Immunological Regulation of Intestinal Fibrosis in Inflammatory Bowel Disease

Abstract

Intestinal fibrosis is a late-stage phenotype of inflammatory bowel disease (IBD), which underlies most of the long-term complications and surgical interventions in patients, particularly those with Crohn's disease. Despite these issues, antifibrotic therapies are still scarce, mainly due to the current lack of understanding concerning the pathogenetic mechanisms that mediate fibrogenesis in patients with chronic intestinal inflammation. In the current review, we summarize recent evidence regarding the cellular and molecular factors of innate and adaptive immunity that are considered critical for the initiation and amplification of extracellular matrix deposition and stricture formation. We focus on the role of cytokines by dissecting the pro- vs antifibrotic components of the immune response, while taking into consideration their temporal association to the progressive stages of the natural history of IBD. We critically present evidence from animal models of intestinal fibrosis and analyze inflammation-fibrosis interactions that occur under such experimental scenarios. In addition, we comment on recent findings from large-scale, single-cell profiling of fibrosis-relevant populations in IBD patients. Based on such evidence, we propose future potential targets for antifibrotic therapies to treat patients with IBD.

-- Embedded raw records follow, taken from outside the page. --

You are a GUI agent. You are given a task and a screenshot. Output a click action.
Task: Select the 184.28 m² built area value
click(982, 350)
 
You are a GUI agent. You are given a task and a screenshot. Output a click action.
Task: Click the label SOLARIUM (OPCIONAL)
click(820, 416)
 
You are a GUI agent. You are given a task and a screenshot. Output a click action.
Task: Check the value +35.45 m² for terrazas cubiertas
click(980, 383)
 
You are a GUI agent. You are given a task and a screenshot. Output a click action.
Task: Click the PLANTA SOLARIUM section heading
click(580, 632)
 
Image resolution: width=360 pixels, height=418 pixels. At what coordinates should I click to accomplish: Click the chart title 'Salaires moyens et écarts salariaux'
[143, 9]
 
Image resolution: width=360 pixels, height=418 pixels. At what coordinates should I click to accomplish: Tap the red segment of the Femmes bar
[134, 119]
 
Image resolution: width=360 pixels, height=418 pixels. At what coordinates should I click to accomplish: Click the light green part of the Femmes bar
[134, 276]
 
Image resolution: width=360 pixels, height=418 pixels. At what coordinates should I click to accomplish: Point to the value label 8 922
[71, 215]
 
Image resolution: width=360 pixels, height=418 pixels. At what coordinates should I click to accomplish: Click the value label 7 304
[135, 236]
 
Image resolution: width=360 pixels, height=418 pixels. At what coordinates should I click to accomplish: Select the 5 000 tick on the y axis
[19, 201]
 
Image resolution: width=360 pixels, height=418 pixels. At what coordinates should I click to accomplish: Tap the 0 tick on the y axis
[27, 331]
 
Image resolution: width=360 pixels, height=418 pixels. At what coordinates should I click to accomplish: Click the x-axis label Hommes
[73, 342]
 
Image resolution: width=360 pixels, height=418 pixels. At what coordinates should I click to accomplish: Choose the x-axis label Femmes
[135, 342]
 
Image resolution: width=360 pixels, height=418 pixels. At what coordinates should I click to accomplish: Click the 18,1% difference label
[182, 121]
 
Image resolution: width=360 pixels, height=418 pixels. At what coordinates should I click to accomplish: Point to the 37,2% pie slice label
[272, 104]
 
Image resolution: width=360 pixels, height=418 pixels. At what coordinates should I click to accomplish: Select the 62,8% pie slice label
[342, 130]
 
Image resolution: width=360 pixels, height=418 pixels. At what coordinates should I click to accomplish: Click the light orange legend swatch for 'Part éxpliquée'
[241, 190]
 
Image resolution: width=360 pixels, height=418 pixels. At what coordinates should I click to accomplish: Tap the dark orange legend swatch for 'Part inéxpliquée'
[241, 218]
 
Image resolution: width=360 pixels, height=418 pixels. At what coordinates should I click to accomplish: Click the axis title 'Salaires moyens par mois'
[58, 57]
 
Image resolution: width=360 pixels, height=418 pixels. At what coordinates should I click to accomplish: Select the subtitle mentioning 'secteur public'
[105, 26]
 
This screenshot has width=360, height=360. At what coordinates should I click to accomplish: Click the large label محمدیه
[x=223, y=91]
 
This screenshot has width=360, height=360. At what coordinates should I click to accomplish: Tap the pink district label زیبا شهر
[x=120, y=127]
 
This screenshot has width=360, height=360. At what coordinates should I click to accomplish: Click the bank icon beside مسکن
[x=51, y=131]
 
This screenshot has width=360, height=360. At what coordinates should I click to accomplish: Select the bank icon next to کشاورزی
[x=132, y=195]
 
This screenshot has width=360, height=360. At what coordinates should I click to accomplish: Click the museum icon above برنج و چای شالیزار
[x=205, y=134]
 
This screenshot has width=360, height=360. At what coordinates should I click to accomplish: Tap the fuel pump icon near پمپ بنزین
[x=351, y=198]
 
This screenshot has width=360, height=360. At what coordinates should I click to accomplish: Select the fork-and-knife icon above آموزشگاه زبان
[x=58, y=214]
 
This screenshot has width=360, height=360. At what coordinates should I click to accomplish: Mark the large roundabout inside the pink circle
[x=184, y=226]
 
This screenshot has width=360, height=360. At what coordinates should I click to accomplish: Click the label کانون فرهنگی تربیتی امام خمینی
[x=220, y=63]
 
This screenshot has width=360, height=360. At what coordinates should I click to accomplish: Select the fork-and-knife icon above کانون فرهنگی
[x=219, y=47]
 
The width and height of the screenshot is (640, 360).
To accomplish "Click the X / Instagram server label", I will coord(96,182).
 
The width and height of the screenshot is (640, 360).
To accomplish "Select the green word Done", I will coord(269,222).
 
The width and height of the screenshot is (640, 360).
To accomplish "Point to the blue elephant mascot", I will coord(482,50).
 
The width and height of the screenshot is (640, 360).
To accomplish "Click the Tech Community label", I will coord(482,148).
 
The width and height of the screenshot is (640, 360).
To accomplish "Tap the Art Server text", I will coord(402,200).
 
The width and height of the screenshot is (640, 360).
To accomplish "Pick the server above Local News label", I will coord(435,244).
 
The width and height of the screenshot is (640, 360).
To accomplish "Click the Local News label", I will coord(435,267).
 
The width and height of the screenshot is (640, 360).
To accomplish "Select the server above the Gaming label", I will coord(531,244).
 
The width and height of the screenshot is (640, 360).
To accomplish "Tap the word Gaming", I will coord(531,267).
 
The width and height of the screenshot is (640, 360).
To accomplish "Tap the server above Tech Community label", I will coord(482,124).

Keywords: Crohn’s disease; cytokines; fibrosis; immunoregulation; myofibroblasts; ulcerative colitis.

Figure 1.

Immunopathogenesis of intestinal response to injury. The intestinal mucosa is continuously exposed to a variety of potential harmful factors both of external (eg, infections, drugs, environmental toxins) and internal (eg, genetic, inflammatory, autoimmune) origin. The initial injury inflicted by such triggers create a breach in mucosal integrity, which allows entry of bacterial elements in deeper intestinal layers, releases various products of damaged host cells, and activates the coagulation pathway. The end product is a strong local and systemic inflammatory response that is executed via a rich network of cellular and molecular mediators, including cytokines, chemokines, and various constituents of the innate and adaptive arms of immunity. This original inflammatory response induces the enrichment of the local environment with the central cellular effector of fibrogenesis, the activated myofibroblast. Although the origin of myofibroblasts in intestinal fibrosis is still unrevealed, there are several potential sources, such as local fibroblasts and pericytes, circulating fibrocytes, as well as input by epithelial-to-mesenchymal and endothelial-to mesenchymal transition. Once activated, myofibroblasts become potent producers of ECM, which consists of collagens, fibronectin, and several other substances that occupy the intercellular space. This is a tightly regulated dynamic process encompassing a delicate balance between ECM degrading matrix metalloproteinases and their inhibitors. The final outcome is dictated by the type of the initial trigger and the ensuing response and, most importantly, by the transient or persistent nature of myofibroblast-activating stimuli. During homeostatic conditions, repair mechanisms lead to complete tissue regeneration and reestablish the structural integrity of the intestinal wall. In contrast, the chronic persistent inflammation that takes place in IBD constantly fuels profibrotic mechanisms, leading to tissue scarring and resulting in anatomical and functional compromise of the affected areas of the GI tract. Abbreviations: DAMP, damage-associated molecular patterns; ECM, extracellular matrix; IBD, inflammatory bowel disease; MMPs, matrix metalloproteinases; PAMP, pathogen-associated molecular pattern; TIMPs, tissue inhibitors of metalloproteinases.